Sì Mohamed, forse anche tu sei una vittima. Sei una vittima dell’ignoranza di chi siamo noi, cittadini palestinesi di Israele. Dovresti sapere che l’essere rimasti nella nostra terra ha sventato il piano originario di svuotare completamente la nostra patria dei residenti arabi nati lì. Per 70 anni abbiamo fatto i conti con i tentativi di Israele di sradicarci, e allo stesso tempo abbiamo dovuto affrontare le bugie degli Arabi che sostengono come il nostro rimanere lì stia a dimostrare una sorta di “collaborazione” con il movimento sionista. Israele ci ha messo sotto assedio, ma l’isolamento più duro e più penoso ci è stato inflitto dai nostri parenti arabi.

Eppure, l’Egitto era sempre nei nostri pensieri in quegli anni. Raccoglievamo informazioni sulla situazione in quel paese dalle trasmissioni della radio Sawt al-Arab, Voce degli Arabi, dal Cairo, e lo sostenevamo da lontano.
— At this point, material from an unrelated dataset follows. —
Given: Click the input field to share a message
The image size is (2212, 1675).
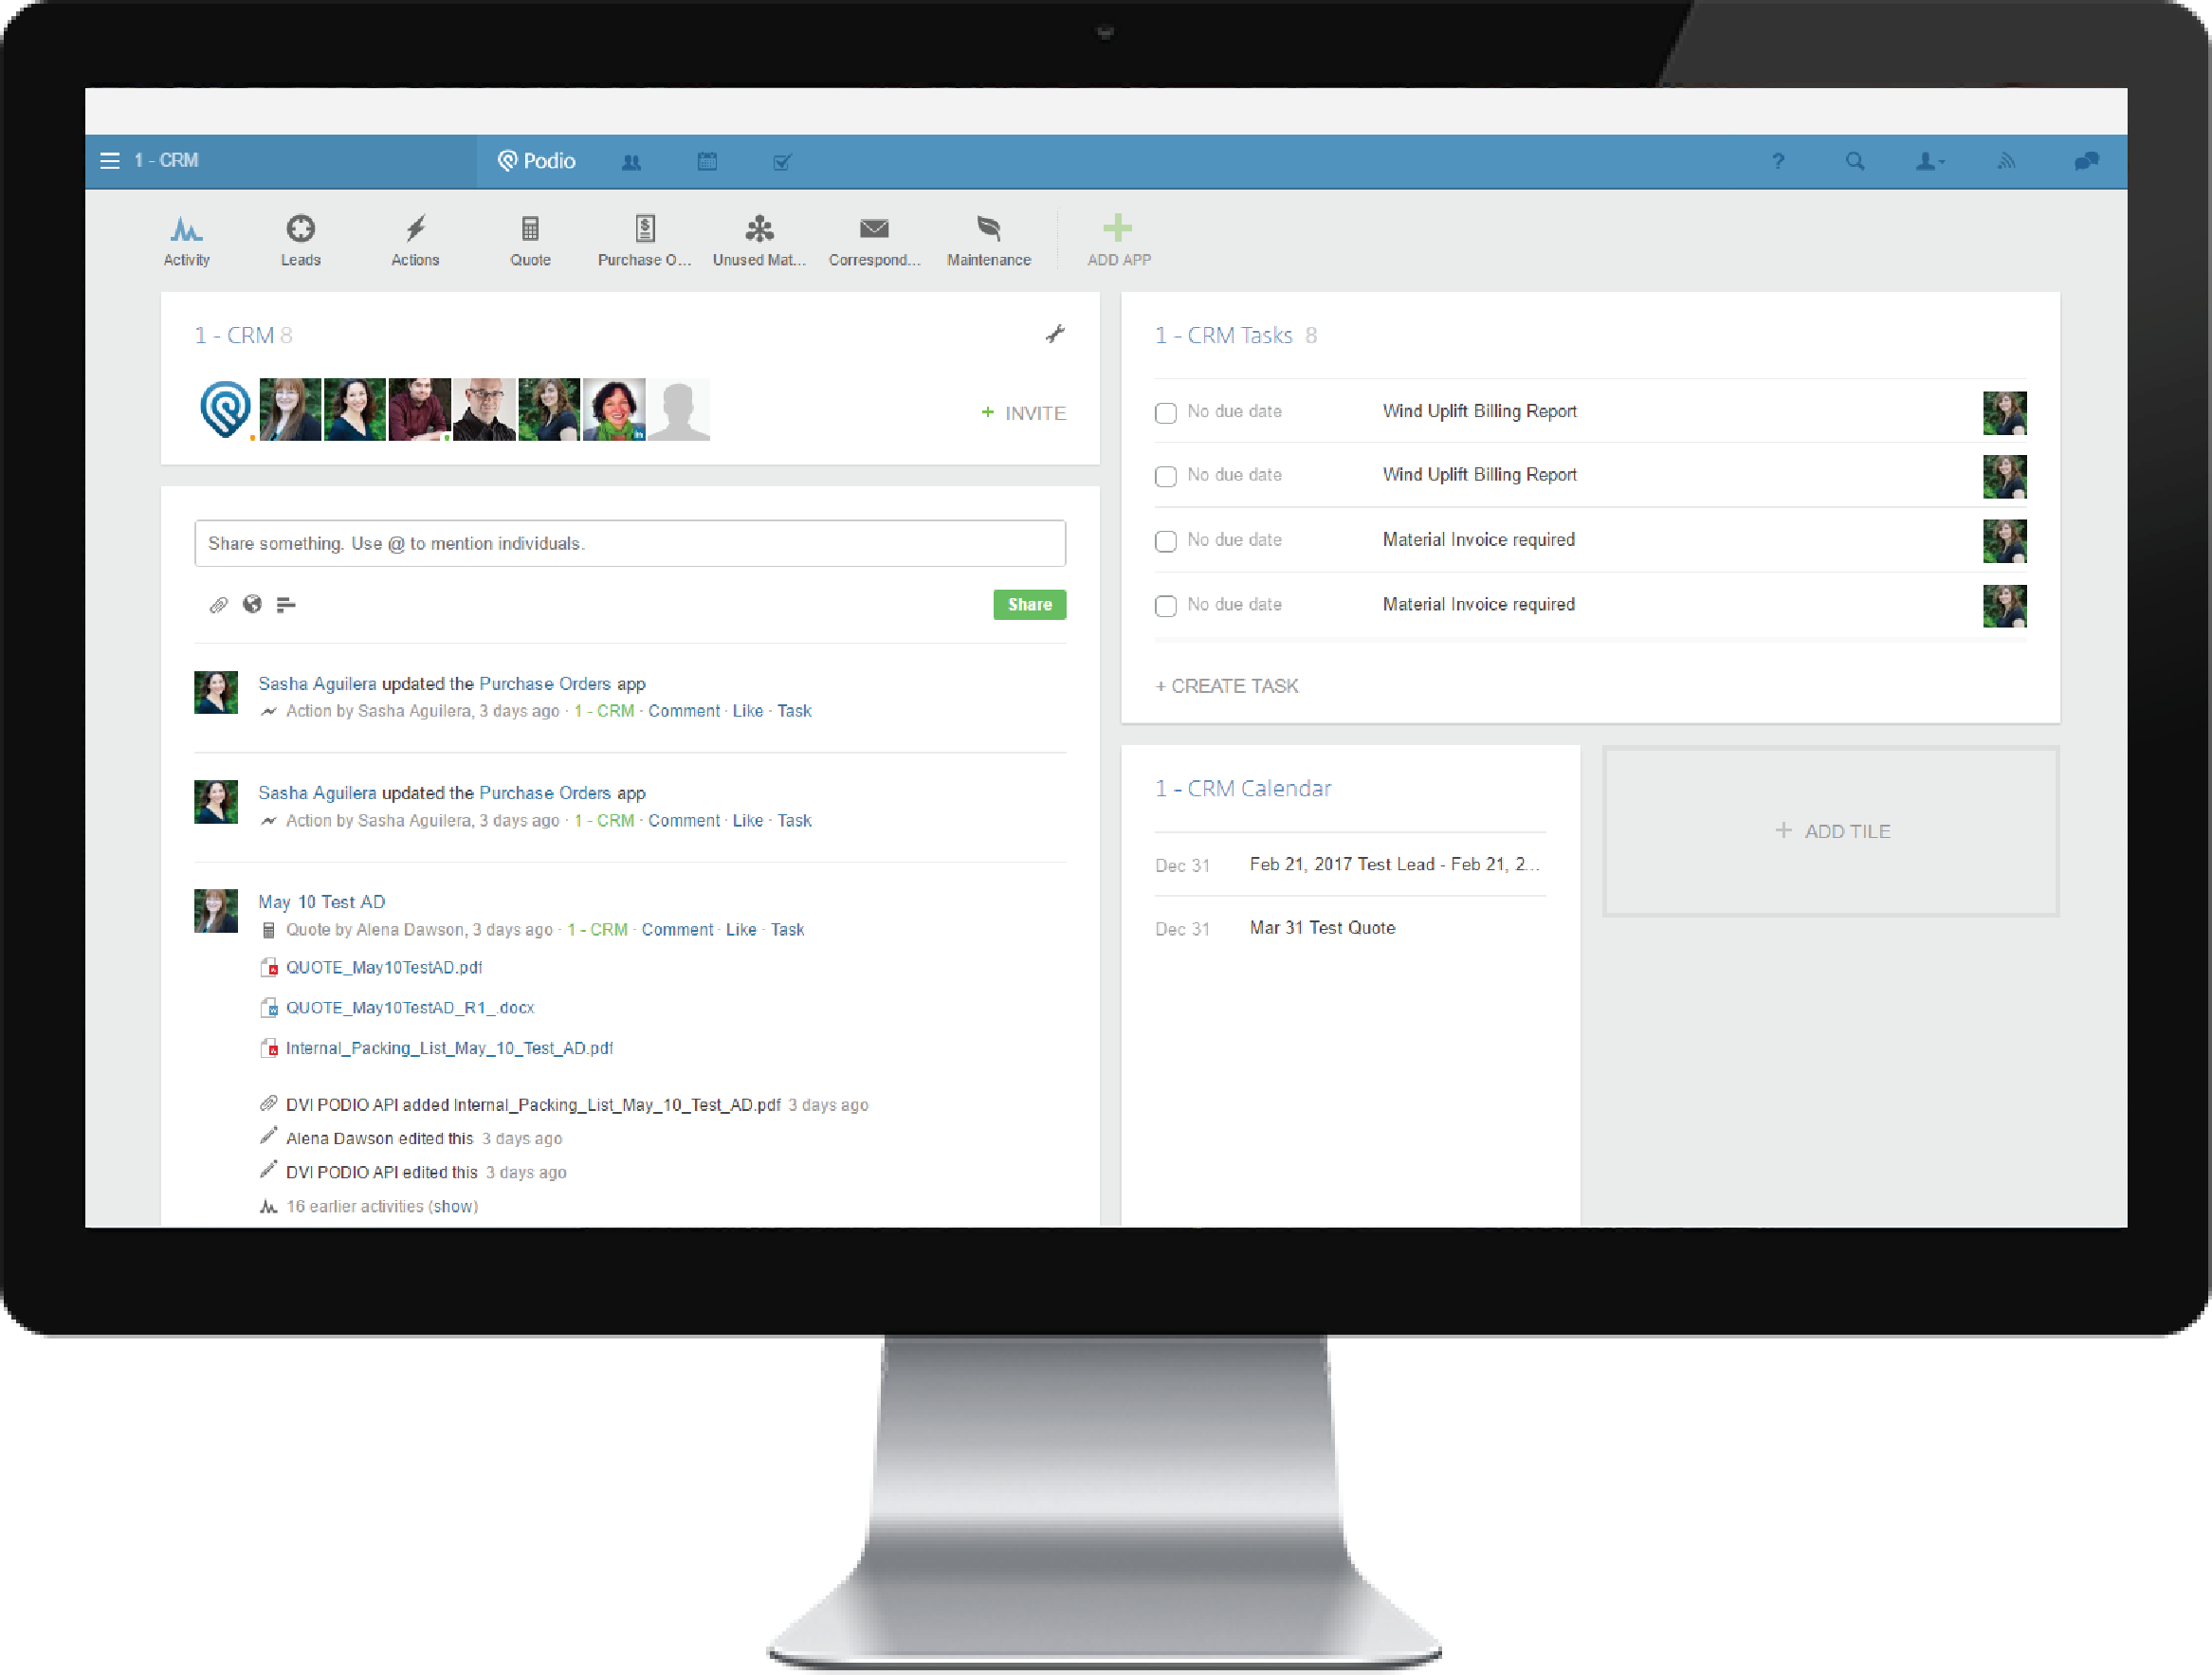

Abbiamo continuato, nonostante la Nakba e gli altri disastri, a credere con tutte le nostre forze che un giorno avremmo vinto. La voce di Gamal Abdel Nasser ci commuoveva, eravamo al settimo cielo ogni volta che sentivamo alla radio una canzone di Umm Kulthum e ci pareva di stare con i piedi dondolanti nel Nilo quando ascoltavamo le ballate di Mohammed Abd el-Wahab.

Ho parlato di te, Mohamed, durante la visita di condoglianze per Butrus Abu-Manneh. Ti svelerò che lui era uno dei Palestinesi rimasti nella loro patria dopo la Nakba. La casa di legno dei suoi genitori era alla fine della strada tra Ramla e Lod. Suo padre era un impiegato postale e suo zio lavorava all’aeroporto palestinese. Nel 1948 sentirono gli spari ma non pensarono di essere in pericolo, perché erano sicuri che i formidabili eserciti arabi sarebbero arrivati ben presto in loro aiuto. Il 10 luglio i militari israeliani dell’Haganah presero l’aeroporto di Lod, nonostante la resistenza di 50 combattenti palestinesi che erano rimasti a difenderlo, da soli, senza i rinforzi internazionali arabi.

Come è semplice questa storia e quanto è dolorosa! Mio caro Mohamed, noi qui siamo stati forgiati nell’onore e continueremo a vegliare con dignità su questa terra anche in futuro. Ti chiediamo solo una cosa: non fare la predica a quelli che ti amano e ti sono più vicini di qualunque altra cosa, perché quando di notte andiamo a letto, noi preghiamo Dio che ci protegga dagli amici e dai parenti. Ce la vedremo da soli con i nostri nemici. Dovresti sapere, mio caro amico, che l’ignoranza è una catastrofe e l’educazione è l’anima della vita. Sarebbe meglio imparare dalla storia traendone le conclusioni che fornisce.

Jawad Bulus

Questa è una versione ridotta di un articolo scritto in arabo e pubblicato nel giornale “Al-Quds Al-Arabi” che esce a Londra. Compare su Haaretz grazie alla collaborazione con Ofek (Orizzonte per i Mezzi di Informazione Arabi), un progetto congiunto dell’I’lam Media Center for Arab Palestinians in Israel che ha sede a Nazareth e il Van Leer Jerusalem Institute.